DOCUMENT PASSAGE |
-=-=-=-=-
And one technical thing: Adobe RGB is hit-and-miss at best on displays. Best to keep it to sRGB when you display things online, because monitors can generally only stay within the sRGB gamut. An image in the Adobe RGB colour space has to be remapped to the sRGB colour space when it's displayed; it usually results in some washed-out colours, particularly greens.

On to the good stuff: Effective use of fill flash in the first two shots. I don't think they're underexposed at all. ^.^
 
They are lovely photos!

I am a noob, so I won't be giving any kind of tech critique at all, but just what I notice as a viewer...

I found 1 & 2 a little disappointing because there is no depth to your nephew's eyes

However - in 3. you managed to catch them perfectly! It is definately my favourite!

You fill the frame which is great (an area I need practice in!)

Well done!
 
BJ, thanks! Excellent critiques. The sunglasses was a bummer, but it was more of a snapshot on a day out that turned out nice. I like the darker take on number 3. Definitely better. As for the chin cutting, it was either cut his chin off, or have a gigantic table leg cutting through the bottom of the picture. I thought it was distracting and wanted the focus to remain on his eyes and smile, not the table leg. I wish it could have been different.

I think that's the trouble with taking portraits. Sometimes you can't help the circumstances of some photos. As with the chin cutting as well as the elbows, it was either cut off the chin/elbows or have the picture lose some of its effect with distractions. When working with kids I don't like to set up the photos, I like to just capture them in the moment.

Musicale: I'm not sure what I could have done about the background. I darkened it, again, because there was so much going on in the background that it took away from his face. I still have a lot to learn about my camera and I'm sure I can remedy these problems in the future.

As for the technical suggestion, I'm not entirely sure what you're talking about. I looked at my settings and under view it says I'm on CMYK. There is no option for sRGB. I'm pretty good with computers, but I've just touched the tip of the iceberg with photoshop. Could you clarify?

Thanks so much!!! I really appreciate the critiques. Keep them coming!
-=-=-=-=-
DATA PROVIDED |
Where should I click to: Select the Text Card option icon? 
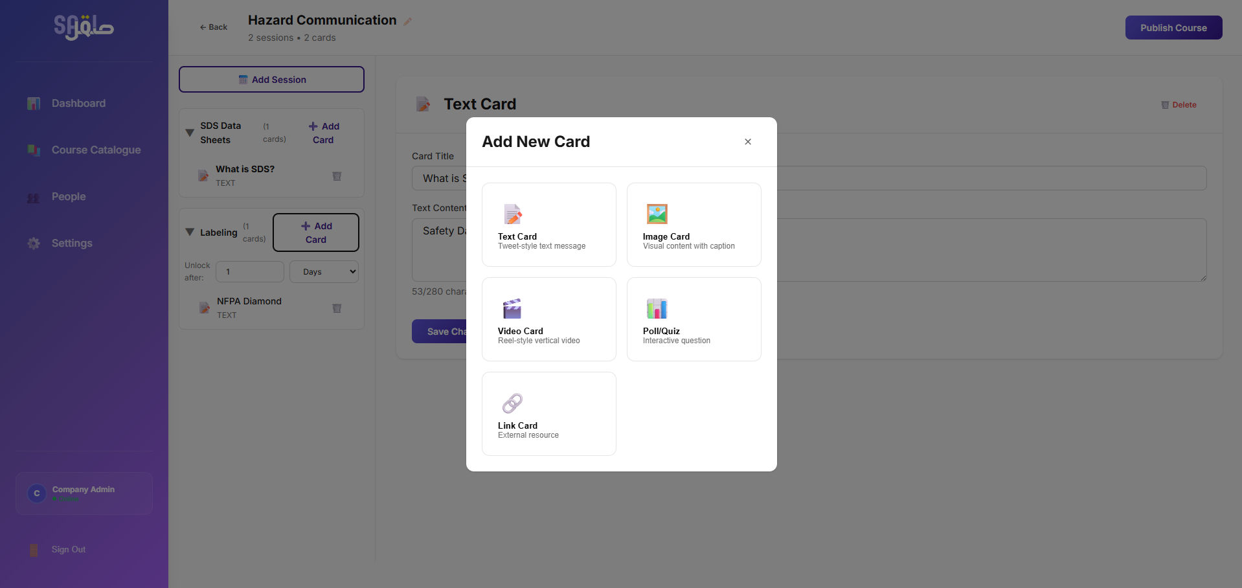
-=-=-=-=-
STATED PROBLEM |
Pick up the photo critique thread above after its last sentence and continue it.

TASK ANSWER |
Im also a newb but il still give my point of view.. but before i do i dont like to repeat what others already have said so il agree with 2 being slightly over exposed and the fact that 4 has the top and bottom of the face cut off kinda kills the pic.. as for my other observations

1) its a little distracting that the child is looking 1 way while the mother is looking at the camera (of course i understand that children will be children and have the tendency to lose focus very fast and easy) but this is why I usually take more than 1 pic so i can pick between them for the best overall...

3) this image is underexposed toward the top.. his head disappears and that kinda kills the photo for me.. im usually the type that doesnt like parts of a person to be cut off unless done intentionally however that didnt bother me in this picture and the only thing that did was the disappearing head trick..

but all of the pictures came out very well and the 2nd one will have to be rendered as my fav.
great pics keep them coming..
Joe
 
If the background was detracting from the portrait than underexposing it away is fine, I think. It wasn't so much that as the "flashy" look the photo had because of the stark contrast between his face and the black background.

Well, let's get this out of the way first: RGB is what your monitor uses to display colours. RGB colour spaces are called additive colour spaces, because you increase the values of the primary colours to get white. CMYK (cyan, magenta, yellow, black) is a subtractive colour space, because you subract values from the colours to get white. RGB is used on monitors, CMYK for printing. And important distinction to make and understand.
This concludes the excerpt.